Nikolai Vavilov attended the Moscow Agricultural Institute and graduated in 1910 with a thesis on snails and pests. He then worked at the Bureau for Applied Botany and at the Bureau of Mycology and Phytopathology. During 1913 and 1914 he traveled in Europe and studied plant immunity, in collaboration with the British biologist William Bateson, who helped establish the science of genetics. Vavilov became director of the Lenin All-Union Academy of Agricultural Sciences at Leningrad. in 1924. When Vavilov learned of the work by the Canadian phytopathologist Margaret Newton on wheat stem rust, he intended to hire her. Even though she declined, Newton visited the institute in 1933 and trained 50 students.
When Vavilov developed his theory on the centres of origin of cultivated plants, he organized a series of botanical-agronomic expeditions, and collected seeds from every corner of the globe. He managed to create the world’s largest collection of plant seeds in Leningrad. A Vavilov Center of Diversity defines as an original center for the domestication of plants. Vavilov stated that plants were not domesticated somewhere in the world at random but there are regions where the domestication started. The center of origin is also considered the center of diversity.
Vavilov further formulated the law of homologous series in variation. He was a member of the USSR Central Executive Committee, President of All-Union Geographical Society and a recipient of the Lenin Prize. Vavilov became acquainted with Trofim Lysenko and supported his work.

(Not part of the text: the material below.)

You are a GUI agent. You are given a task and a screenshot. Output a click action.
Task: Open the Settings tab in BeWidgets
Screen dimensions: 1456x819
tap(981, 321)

However, he was later under pressure from the Soviet State that Vavilov began to criticize the non-Mendelian concepts of Trofim Lysenko, who won the support of Joseph Stalin. He was arrested in 1940 while he was on an expedition to Ukraine. One year later he was sentenced to death. In 1942 his sentence was commuted to twenty years’ imprisonment. Vavilov died of starvation in 1943.

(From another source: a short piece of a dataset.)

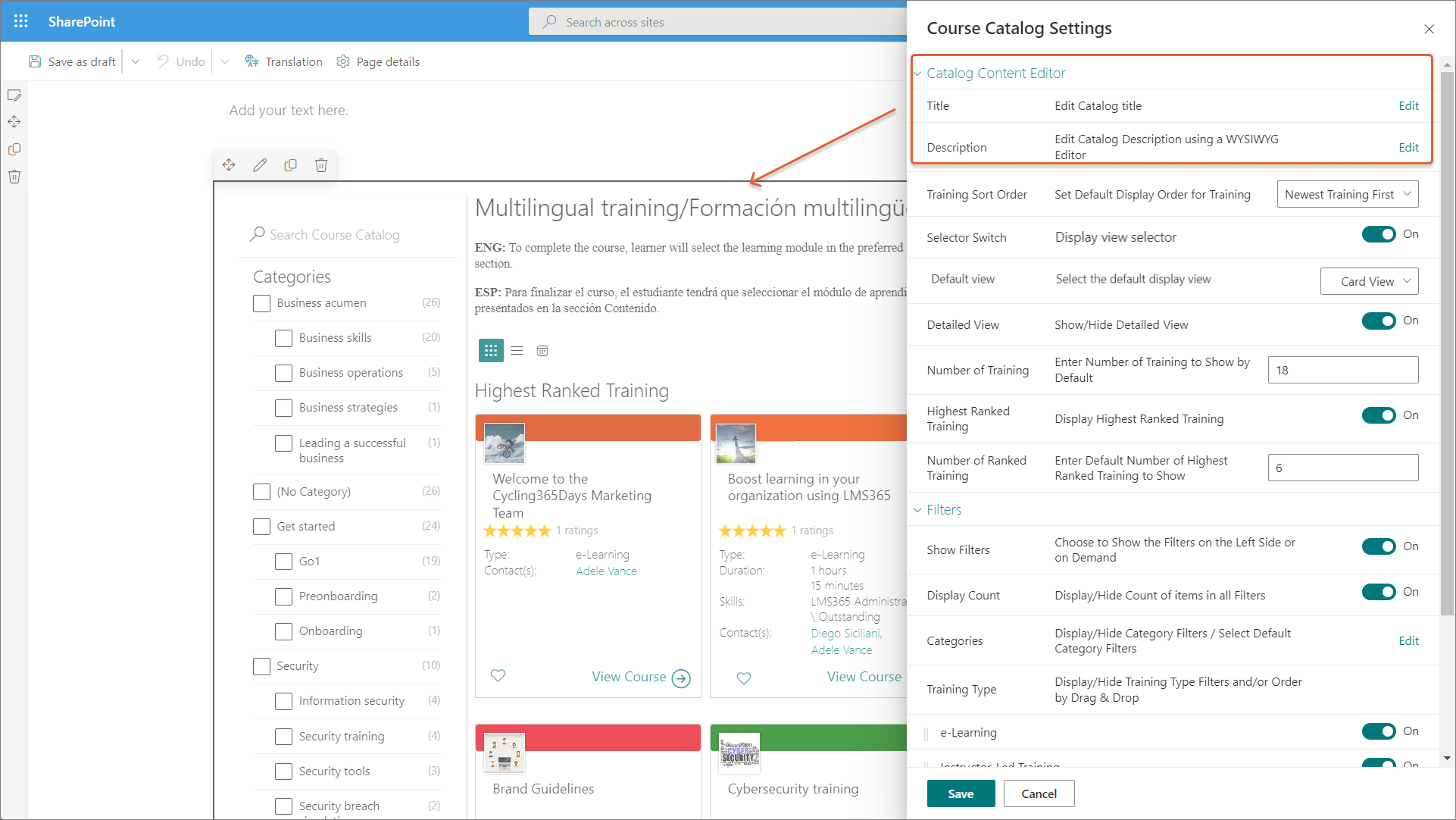Click the Save button in settings panel
1456x820 pixels.
pos(960,793)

Nikolai Vavilov’s seedbank was preservedthoughout the 28-month Siege of Leningrad. The Soviets had ordered the evacuation of art from the Hermitage, but had not evacuated the 250,000 samples of seeds, roots, and fruits stored in what was then the world’s largest seedbank. A group of scientists at the institute boxed up a cross section of seeds, moved them to the basement, and took shifts protecting them. Those guarding the seedbank refused to eat its contents, even though by the end of the siege in the spring of 1944, nine of them had died of starvation. In 1943, parts of his collection was seized by a German unit. Many of the samples were transferred to the SS Institute for Plant Genetics, which had been established at the Lannach Castle near Graz, Austria.